兵庫大仏― 神戸市兵庫区北逆瀬川町 宝積山 能福寺 ―

神戸というおしゃれな街に、奈良、鎌倉と並んで日本三大大仏と呼ばれる兵庫大仏があるのを知っている人は意外に少ない。この大仏のある能福寺は805年唐 への留学から帰国した最澄が、和田岬に上陸し、自らが刻んだ薬師如来像を安置した堂宇がはじまりとされ、最澄によるわが国最初の天台霊場とされている。
1180年福原に遷都した平清盛は、その翌年この寺で剃髪入道したことから、能福寺は平家一門の庇護を受け大いに栄えたが、平家滅亡後はすっかりさびれ戦 火で消失してしまった。
その後1599年に長盛法印によって再建されたと伝えられている。明治時代に入り、外国人が多数この大仏を参拝(見物)に訪れるよ うになったことから、ジョセフ ヒコによって書かれた英文の能福寺縁起が石碑に刻まれている。

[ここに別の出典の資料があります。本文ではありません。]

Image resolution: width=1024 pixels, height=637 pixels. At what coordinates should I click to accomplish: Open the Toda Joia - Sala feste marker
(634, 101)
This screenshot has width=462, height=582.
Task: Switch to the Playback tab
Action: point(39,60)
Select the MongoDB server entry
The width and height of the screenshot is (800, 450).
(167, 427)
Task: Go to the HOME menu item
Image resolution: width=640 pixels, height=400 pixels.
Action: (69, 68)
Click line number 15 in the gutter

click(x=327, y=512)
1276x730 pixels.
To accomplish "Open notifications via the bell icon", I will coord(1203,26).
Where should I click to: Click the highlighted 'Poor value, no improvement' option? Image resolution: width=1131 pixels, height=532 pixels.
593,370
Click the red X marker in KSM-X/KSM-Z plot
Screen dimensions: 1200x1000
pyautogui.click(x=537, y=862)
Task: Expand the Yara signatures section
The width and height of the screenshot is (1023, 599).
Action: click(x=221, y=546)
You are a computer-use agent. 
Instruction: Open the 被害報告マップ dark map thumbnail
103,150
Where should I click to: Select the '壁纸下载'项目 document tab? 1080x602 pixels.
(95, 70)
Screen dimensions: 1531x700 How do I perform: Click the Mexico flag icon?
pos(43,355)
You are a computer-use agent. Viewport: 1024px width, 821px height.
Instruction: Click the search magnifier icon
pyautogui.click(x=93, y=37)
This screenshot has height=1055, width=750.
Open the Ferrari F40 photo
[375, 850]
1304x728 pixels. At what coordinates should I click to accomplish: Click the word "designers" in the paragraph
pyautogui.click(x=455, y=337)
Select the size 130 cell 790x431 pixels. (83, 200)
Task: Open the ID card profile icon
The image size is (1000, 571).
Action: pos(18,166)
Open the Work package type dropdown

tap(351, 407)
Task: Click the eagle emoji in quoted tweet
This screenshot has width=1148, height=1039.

現存の兵庫大仏は二代目に当り、初代は1891(明治24)年に豪商南条荘兵衛によって建立されたといわれ、その時日本三大大仏に数えられた。しかし昭和19年解体され金属として国に供出させられた。また翌年の神戸大空襲により寺は全焼してしまった。
二代目の現大仏は、多くの市民や企業の寄金により、47年ぶりに平成3年に再建されたものである。
高さ7mの台座の上に座します大仏は高さ11m,重さは60トンで、総工費は約5億円であったという。